MATERIAL TO PROCESS:
* START *

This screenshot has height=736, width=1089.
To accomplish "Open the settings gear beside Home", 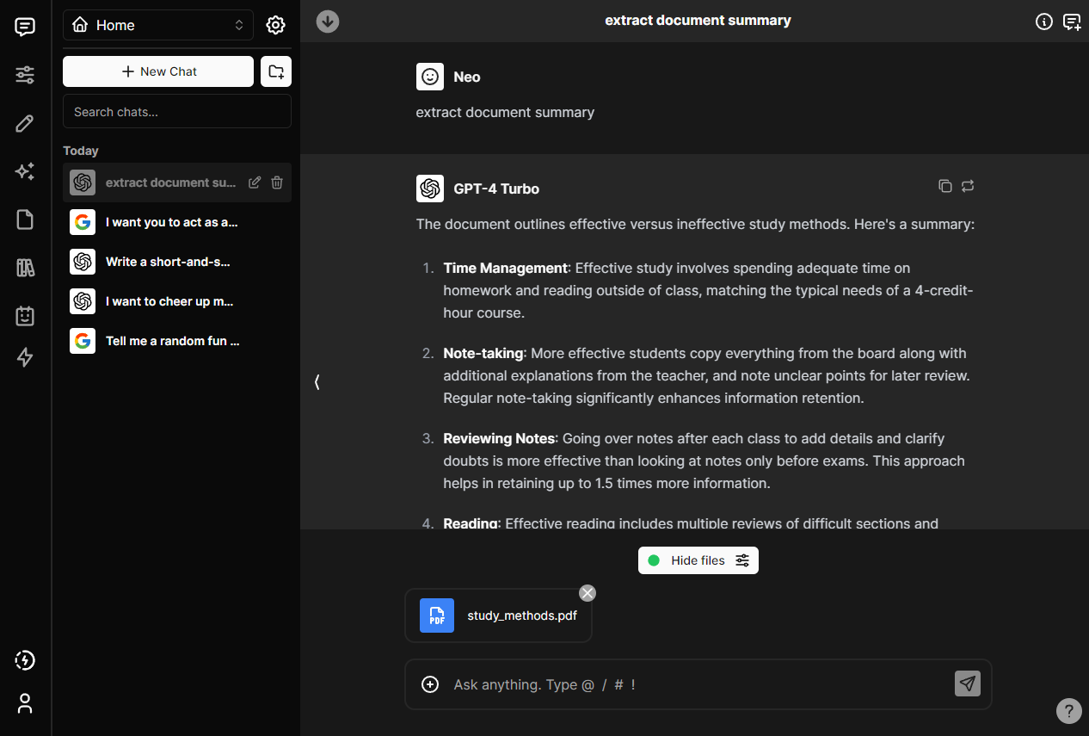I will click(275, 26).
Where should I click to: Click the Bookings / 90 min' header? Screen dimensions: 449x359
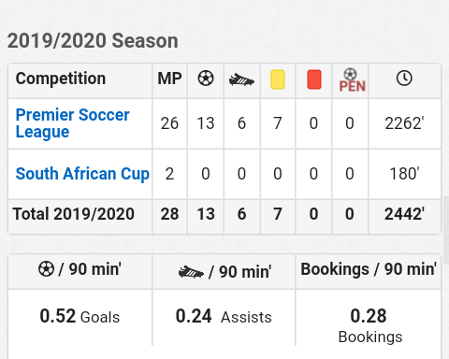[x=369, y=269]
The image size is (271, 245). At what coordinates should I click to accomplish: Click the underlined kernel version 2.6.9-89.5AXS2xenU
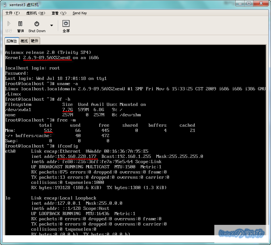[x=47, y=58]
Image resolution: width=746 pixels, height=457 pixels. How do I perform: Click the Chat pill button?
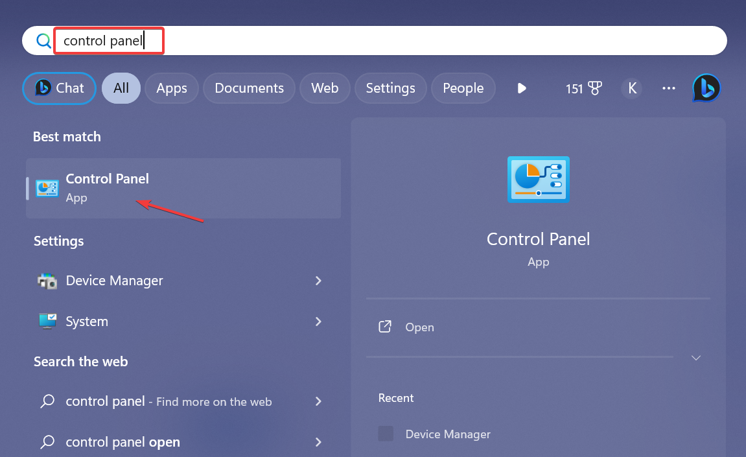[x=59, y=88]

* END *

Please set out the part of the items that opens with the line containing "Where should I" and closes at the end of the items as a numbered list, leaving out blank lines and the pictures.

RESPONSE TO THIS TASK:
1. Where should I click to: Click the Bookings / 90 min' header? Screen dimensions: 449x359
2. [x=369, y=269]
3. The image size is (271, 245). At what coordinates should I click to accomplish: Click the underlined kernel version 2.6.9-89.5AXS2xenU
4. [x=47, y=58]
5. Image resolution: width=746 pixels, height=457 pixels. How do I perform: Click the Chat pill button?
6. [x=59, y=88]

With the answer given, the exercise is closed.